Inizia una serie di contatti con l’una e l’altra parte, si intravedono i primi risultati positivi. Il cardinale è vittima di un rapimento, il 5 e 6 novembre 2020, mentre riaccompagnava il Fon (capo tradizionale) di Kumbo a casa sua dopo un esilio di 2 anni.
Nonostante le precarie condizioni in cui viene detenuto dai ribelli non spreca l’occasione per parlare loro: «voi dovete dialogare e dovete permettere ai vostri fratelli e sorelle più piccoli di andare a scuola. Non ha senso che lottiate contro di loro».
L’ultima sua apparizione pubblica è in un’intervista alla televisione nazionale in cui il cardinale chiosa: «Sono sempre pronto ad accogliervi per rispondere alle vostre domande e dire ciò che penso (…) Non bisogna che la gente creda che coloro che sono al potere amino questo paese più di noi. No! Noi amiamo questo paese. Io amo questo paese!».
Uganda: l’eredità dell’arcivescovo di Kampala, Cyprian Kizito Lwanga
Una morte improvvisa quella dell’arcivescovo di Kampala, Cyprian Kizito Lwanga, trovato senza vita la mattina del 3 aprile, dopo che la sera prima aveva partecipato vivacemente alla Via Crucis. Aveva 68 anni.
La notizia della sua morte ha scioccato il paese, moltiplicando le voci di un suo assassinio, dopo che nell’omelia era tornato a denunciare le violenze e i soprusi delle forze di sicurezza contro gli oppositori al regime di Yoweri Museveni: «Siamo profondamente preoccupati per le azioni di alcune agenzie di sicurezza in relazione alla scomparsa di alcuni dei nostri giovani. Questo sta provocando rabbia, divisione, paura e ansia nella popolazione», aveva avvertito, ed è «totalmente contrario alle leggi che tutelano i diritti umani, di cui siamo firmatari come paese». Nell’omelia, aveva anche chiesto il rilascio incondizionato degli oppositori detenuti in vari centri di detenzione senza essere portati in tribunale.
L’autopsia, eseguita nei giorni scorsi, ha attribuito le cause della morte ad un arresto cardiaco dovuto a una trombosi, ma in molti in Uganda continuano a pensare che l’arcivescovo sia stato volutamente tacitato.

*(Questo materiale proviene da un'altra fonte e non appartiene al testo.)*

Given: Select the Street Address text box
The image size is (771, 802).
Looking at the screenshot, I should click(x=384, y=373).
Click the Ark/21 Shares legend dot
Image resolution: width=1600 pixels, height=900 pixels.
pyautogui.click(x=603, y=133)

Nato come prete nel 1978 presso la cattedrale di Rubaga, dove ha servito per 18 anni, è stato nominato vescovo nel 1996 e assegnato alla nuova diocesi di Kasana-Luweero. Il defunto arcivescovo ha servito come vescovo a Luweero per 10 anni fino al 2006, quando è stato nominato terzo arcivescovo dell’arcidiocesi di Kampala per succedere al cardinale Emmanuel Wamala che si era ritirato.
Cyprian Kizito Lwanga ha lasciato una grande eredità. Sarà ricordato per aver sempre denunciato i soprusi del regime, così come avevano fatto i suoi predecessori con i dittatori Idi Amin e Milton Obote.